Pixel coordinate grounding data
================

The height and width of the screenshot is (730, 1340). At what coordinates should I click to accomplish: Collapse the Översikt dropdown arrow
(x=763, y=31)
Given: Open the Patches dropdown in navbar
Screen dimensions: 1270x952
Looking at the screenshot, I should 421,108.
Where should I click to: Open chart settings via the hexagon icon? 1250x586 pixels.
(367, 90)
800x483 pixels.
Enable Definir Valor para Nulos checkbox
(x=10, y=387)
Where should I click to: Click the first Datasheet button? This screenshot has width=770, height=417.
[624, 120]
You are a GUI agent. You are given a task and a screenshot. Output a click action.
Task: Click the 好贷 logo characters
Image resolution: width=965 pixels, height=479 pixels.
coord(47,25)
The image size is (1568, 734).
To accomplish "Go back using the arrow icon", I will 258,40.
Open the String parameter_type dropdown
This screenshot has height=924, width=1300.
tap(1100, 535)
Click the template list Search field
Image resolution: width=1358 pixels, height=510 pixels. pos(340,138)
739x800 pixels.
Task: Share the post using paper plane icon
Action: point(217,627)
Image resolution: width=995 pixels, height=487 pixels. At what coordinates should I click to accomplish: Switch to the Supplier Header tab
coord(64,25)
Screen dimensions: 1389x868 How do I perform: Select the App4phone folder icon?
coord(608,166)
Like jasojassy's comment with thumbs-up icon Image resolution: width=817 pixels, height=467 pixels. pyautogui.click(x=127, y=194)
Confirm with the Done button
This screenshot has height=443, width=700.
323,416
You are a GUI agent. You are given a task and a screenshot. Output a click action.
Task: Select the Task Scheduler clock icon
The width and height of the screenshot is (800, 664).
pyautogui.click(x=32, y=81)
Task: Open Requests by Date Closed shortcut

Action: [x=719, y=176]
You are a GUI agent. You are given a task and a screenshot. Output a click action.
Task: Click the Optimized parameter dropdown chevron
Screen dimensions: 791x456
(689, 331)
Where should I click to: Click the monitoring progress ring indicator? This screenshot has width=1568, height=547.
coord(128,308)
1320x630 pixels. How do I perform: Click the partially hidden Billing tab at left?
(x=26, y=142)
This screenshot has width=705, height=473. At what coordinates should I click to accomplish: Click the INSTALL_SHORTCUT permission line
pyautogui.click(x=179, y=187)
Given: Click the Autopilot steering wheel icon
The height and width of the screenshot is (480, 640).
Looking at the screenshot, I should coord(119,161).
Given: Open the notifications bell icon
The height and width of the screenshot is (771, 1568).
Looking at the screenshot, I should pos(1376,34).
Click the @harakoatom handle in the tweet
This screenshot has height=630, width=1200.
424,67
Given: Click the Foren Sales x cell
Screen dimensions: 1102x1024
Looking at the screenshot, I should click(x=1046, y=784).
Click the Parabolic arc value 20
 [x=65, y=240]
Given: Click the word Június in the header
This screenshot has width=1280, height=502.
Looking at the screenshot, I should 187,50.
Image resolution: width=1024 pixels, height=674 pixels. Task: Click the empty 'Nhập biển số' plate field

================

From start to finish, retype the records above with complete accuracy.

The height and width of the screenshot is (730, 1340). At what coordinates should I click to accomplish: Collapse the Översikt dropdown arrow
(x=763, y=31)
Given: Open the Patches dropdown in navbar
Screen dimensions: 1270x952
Looking at the screenshot, I should 421,108.
Where should I click to: Open chart settings via the hexagon icon? 1250x586 pixels.
(367, 90)
800x483 pixels.
Enable Definir Valor para Nulos checkbox
(x=10, y=387)
Where should I click to: Click the first Datasheet button? This screenshot has width=770, height=417.
[624, 120]
You are a GUI agent. You are given a task and a screenshot. Output a click action.
Task: Click the 好贷 logo characters
Image resolution: width=965 pixels, height=479 pixels.
coord(47,25)
The image size is (1568, 734).
To accomplish "Go back using the arrow icon", I will 258,40.
Open the String parameter_type dropdown
This screenshot has height=924, width=1300.
tap(1100, 535)
Click the template list Search field
Image resolution: width=1358 pixels, height=510 pixels. pos(340,138)
739x800 pixels.
Task: Share the post using paper plane icon
Action: point(217,627)
Image resolution: width=995 pixels, height=487 pixels. At what coordinates should I click to accomplish: Switch to the Supplier Header tab
coord(64,25)
Screen dimensions: 1389x868 How do I perform: Select the App4phone folder icon?
coord(608,166)
Like jasojassy's comment with thumbs-up icon Image resolution: width=817 pixels, height=467 pixels. pyautogui.click(x=127, y=194)
Confirm with the Done button
This screenshot has height=443, width=700.
323,416
You are a GUI agent. You are given a task and a screenshot. Output a click action.
Task: Select the Task Scheduler clock icon
The width and height of the screenshot is (800, 664).
pyautogui.click(x=32, y=81)
Task: Open Requests by Date Closed shortcut

Action: [x=719, y=176]
You are a GUI agent. You are given a task and a screenshot. Output a click action.
Task: Click the Optimized parameter dropdown chevron
Screen dimensions: 791x456
(689, 331)
Where should I click to: Click the monitoring progress ring indicator? This screenshot has width=1568, height=547.
coord(128,308)
1320x630 pixels. How do I perform: Click the partially hidden Billing tab at left?
(x=26, y=142)
This screenshot has width=705, height=473. At what coordinates should I click to accomplish: Click the INSTALL_SHORTCUT permission line
pyautogui.click(x=179, y=187)
Given: Click the Autopilot steering wheel icon
The height and width of the screenshot is (480, 640).
Looking at the screenshot, I should coord(119,161).
Given: Open the notifications bell icon
The height and width of the screenshot is (771, 1568).
Looking at the screenshot, I should pos(1376,34).
Click the @harakoatom handle in the tweet
This screenshot has height=630, width=1200.
424,67
Given: Click the Foren Sales x cell
Screen dimensions: 1102x1024
Looking at the screenshot, I should click(x=1046, y=784).
Click the Parabolic arc value 20
 [x=65, y=240]
Given: Click the word Június in the header
This screenshot has width=1280, height=502.
Looking at the screenshot, I should 187,50.
Image resolution: width=1024 pixels, height=674 pixels. Task: Click the empty 'Nhập biển số' plate field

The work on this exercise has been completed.